The variety of udon is impressive, but more awe-worthy is how the quality lives up to tradition even amid the restaurant’s very modern feel.
Mom and I visited twice within a week. The service each time was friendly. Despite its current popularity, the reservation system is straightforward, not demanding repeated calls or strange procedures like many hot restaurants in the city do. You’ll get a text reminding you of your reservation, and an accommodative grace period if you let them know you’re running late.
Our first visit touched on some of the more old-school dishes, like the original TsuruTonTan udon and curry udon. With every udon dish, you can choose between thin and traditional thick noodles. You can also upsize your portions with more noodles at no extra charge, just the mindfulness that no take-out is permitted.

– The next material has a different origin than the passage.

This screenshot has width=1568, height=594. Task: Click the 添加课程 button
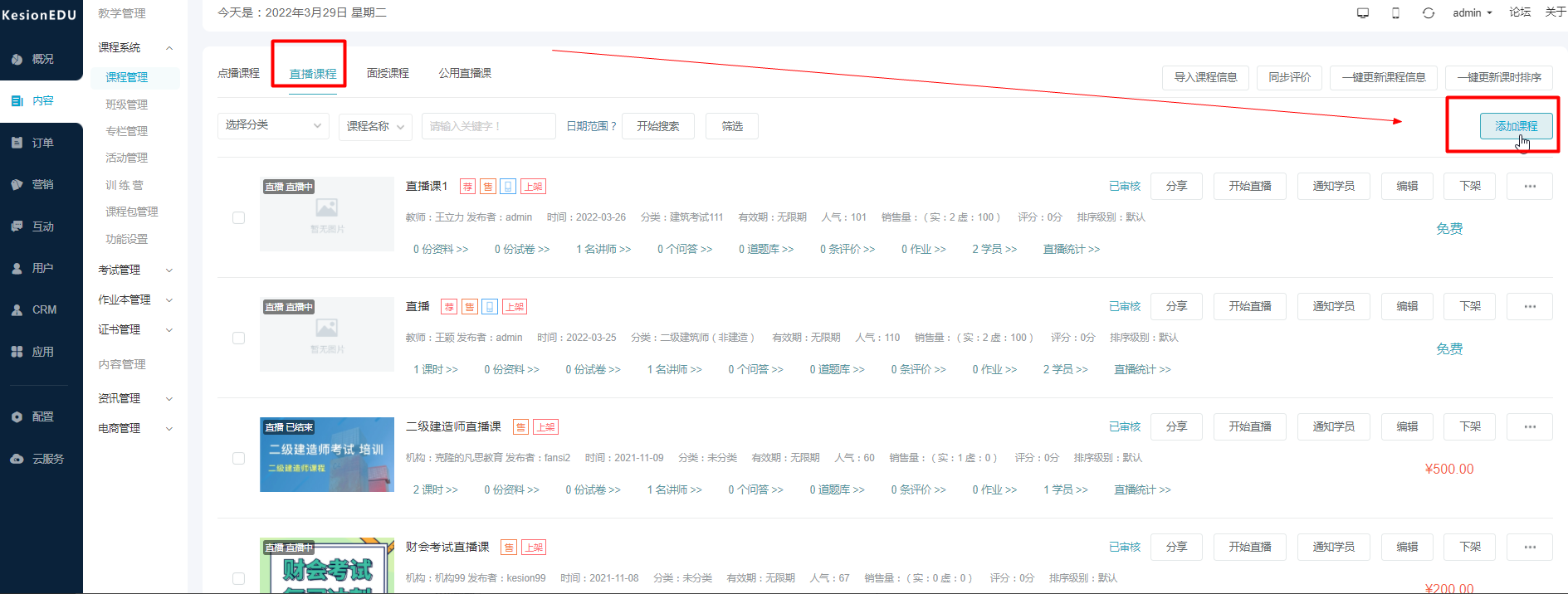[1516, 126]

The udon itself is cooked nicely, at just the right amount of chewiness, and the soups done with tremendous flavor.
For me, though, the standouts came in the less familiar. A cold udon section of the menu offered just as many options, including a must-try uni udon. Recommended with the thinner noodles, very strand is coated with a luscious layer of uni flavor.

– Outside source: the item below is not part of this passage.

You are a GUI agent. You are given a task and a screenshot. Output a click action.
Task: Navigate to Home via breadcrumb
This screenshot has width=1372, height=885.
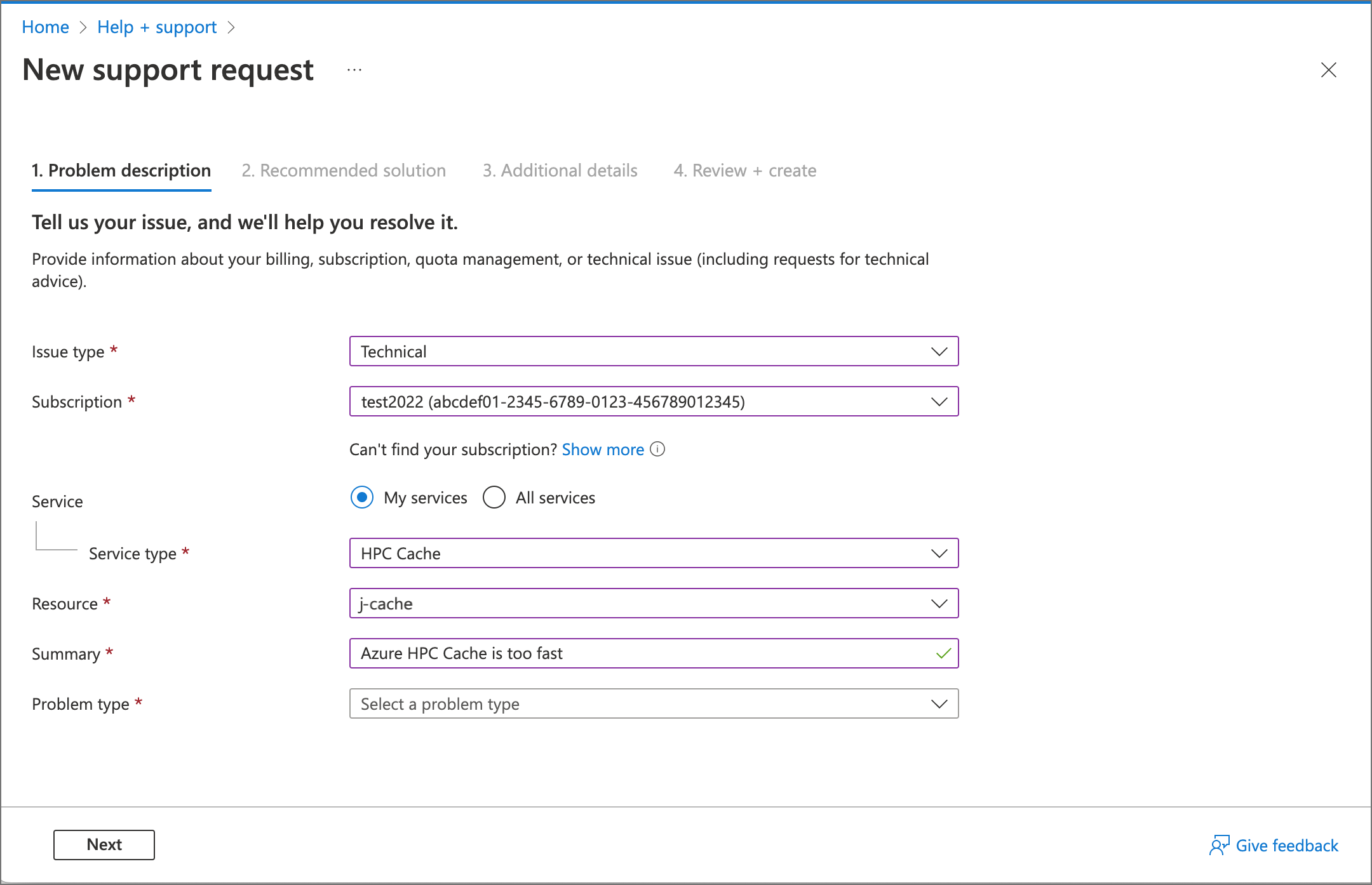point(45,27)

Another unique dish was the mentaiko caviar creme udon. The first handful of bites is like nothing else, creamy udon with pops of caviar. But get the small. In fact, share this one, because it can feel a bit like slurping fettuccini alfredo sauce by the end.
I would also keep the ordering of appetizers in check. You’re better off filling up on the noodles than overloading on the starters. This isn’t to say they’re not good.
Popular ones include the spicy tuna tartare cones and uni and caviar. The cones are spicy as broadcast, though the quality of the mashed-up tuna was a little lacking. The uni and caviar was visually alluring, like a jewel box of glimmering roe and velvety uni.
For dessert, there’s a limited, but quality selection. The Lady M matcha mille crepe cake is available here, but most of the hype surrounds the water cake. It may seem like a bit of a gimmik, but it no doubt requires skill to create. The “cake” has the texture of a firm jello and a hint of sweetness, even without the syrup topping and ice cream accompaniment.
Udon is catching up with the ramen scene, but it’s still far more difficult to find a quality noodle house that focuses on this other Japanese specialty. TsuruTonTan is in front of the game, and will likely stay that way with its smart blend of tradition and modernity.